[Saved data entries]
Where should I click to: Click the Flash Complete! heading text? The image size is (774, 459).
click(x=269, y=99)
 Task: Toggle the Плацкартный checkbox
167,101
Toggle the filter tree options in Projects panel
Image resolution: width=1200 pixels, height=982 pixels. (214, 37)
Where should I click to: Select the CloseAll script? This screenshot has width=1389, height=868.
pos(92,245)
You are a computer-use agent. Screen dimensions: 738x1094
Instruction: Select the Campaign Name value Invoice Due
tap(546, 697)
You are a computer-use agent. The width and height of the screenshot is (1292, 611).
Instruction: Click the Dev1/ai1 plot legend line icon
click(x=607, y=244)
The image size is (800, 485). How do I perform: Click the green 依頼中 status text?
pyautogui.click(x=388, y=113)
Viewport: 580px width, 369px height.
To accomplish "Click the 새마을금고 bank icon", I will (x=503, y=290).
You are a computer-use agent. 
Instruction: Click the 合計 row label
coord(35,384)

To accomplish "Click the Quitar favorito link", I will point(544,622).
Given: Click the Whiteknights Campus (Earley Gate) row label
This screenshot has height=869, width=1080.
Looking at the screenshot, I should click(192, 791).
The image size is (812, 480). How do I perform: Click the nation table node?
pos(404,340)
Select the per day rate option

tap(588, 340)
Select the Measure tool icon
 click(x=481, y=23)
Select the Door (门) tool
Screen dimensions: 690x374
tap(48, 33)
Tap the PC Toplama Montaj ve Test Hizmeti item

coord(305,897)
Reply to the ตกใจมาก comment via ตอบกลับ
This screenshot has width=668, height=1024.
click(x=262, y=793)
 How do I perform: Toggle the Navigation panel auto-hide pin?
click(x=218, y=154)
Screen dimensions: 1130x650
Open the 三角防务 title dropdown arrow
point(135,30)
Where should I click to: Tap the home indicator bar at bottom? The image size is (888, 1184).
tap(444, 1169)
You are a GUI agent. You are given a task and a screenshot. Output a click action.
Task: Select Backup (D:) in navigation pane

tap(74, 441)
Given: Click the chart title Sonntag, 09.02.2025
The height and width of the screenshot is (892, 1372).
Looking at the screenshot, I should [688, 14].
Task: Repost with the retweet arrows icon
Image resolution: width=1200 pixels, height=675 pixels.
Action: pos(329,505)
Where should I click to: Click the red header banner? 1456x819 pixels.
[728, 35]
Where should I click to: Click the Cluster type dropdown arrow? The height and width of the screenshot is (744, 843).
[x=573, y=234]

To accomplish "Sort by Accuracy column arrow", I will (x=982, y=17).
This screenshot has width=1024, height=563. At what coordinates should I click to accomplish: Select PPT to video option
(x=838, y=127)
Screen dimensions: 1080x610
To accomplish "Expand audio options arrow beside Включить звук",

=== What is expected ===
Check the lines above and copy each one that includes "will".

=== Your response ===
To accomplish "Click the 새마을금고 bank icon", I will (x=503, y=290).
To accomplish "Click the Quitar favorito link", I will point(544,622).
To accomplish "Sort by Accuracy column arrow", I will (x=982, y=17).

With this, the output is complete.